**Exercise instructions**. Write down exactly the lines from the one with "How do I perform: Open" to the end of the data, first and last included, and no others.

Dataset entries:
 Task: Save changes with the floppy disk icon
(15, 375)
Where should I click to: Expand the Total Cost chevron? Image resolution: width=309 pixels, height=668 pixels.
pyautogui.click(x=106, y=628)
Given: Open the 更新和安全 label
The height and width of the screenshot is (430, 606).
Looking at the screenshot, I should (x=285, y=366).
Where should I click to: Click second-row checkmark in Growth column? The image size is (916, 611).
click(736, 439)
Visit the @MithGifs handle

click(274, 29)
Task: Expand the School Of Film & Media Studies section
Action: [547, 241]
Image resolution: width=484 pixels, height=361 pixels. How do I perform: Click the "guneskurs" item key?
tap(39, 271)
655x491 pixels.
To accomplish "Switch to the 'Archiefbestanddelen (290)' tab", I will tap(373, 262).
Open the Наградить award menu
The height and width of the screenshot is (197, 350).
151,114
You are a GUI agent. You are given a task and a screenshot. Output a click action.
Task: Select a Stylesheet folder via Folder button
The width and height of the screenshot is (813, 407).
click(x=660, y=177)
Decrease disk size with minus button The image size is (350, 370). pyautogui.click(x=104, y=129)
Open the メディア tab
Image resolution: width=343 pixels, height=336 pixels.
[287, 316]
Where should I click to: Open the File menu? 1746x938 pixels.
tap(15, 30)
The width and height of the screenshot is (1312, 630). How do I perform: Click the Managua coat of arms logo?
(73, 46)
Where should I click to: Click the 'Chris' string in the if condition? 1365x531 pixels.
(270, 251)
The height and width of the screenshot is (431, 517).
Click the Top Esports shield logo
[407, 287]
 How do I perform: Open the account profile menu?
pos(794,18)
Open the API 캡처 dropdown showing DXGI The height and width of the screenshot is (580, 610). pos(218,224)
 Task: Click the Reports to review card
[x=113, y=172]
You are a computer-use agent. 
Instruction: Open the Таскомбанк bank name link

**Solution below**.
 How do I perform: Open the account profile menu?
pos(794,18)
Open the API 캡처 dropdown showing DXGI The height and width of the screenshot is (580, 610). pos(218,224)
 Task: Click the Reports to review card
[x=113, y=172]
You are a computer-use agent. 
Instruction: Open the Таскомбанк bank name link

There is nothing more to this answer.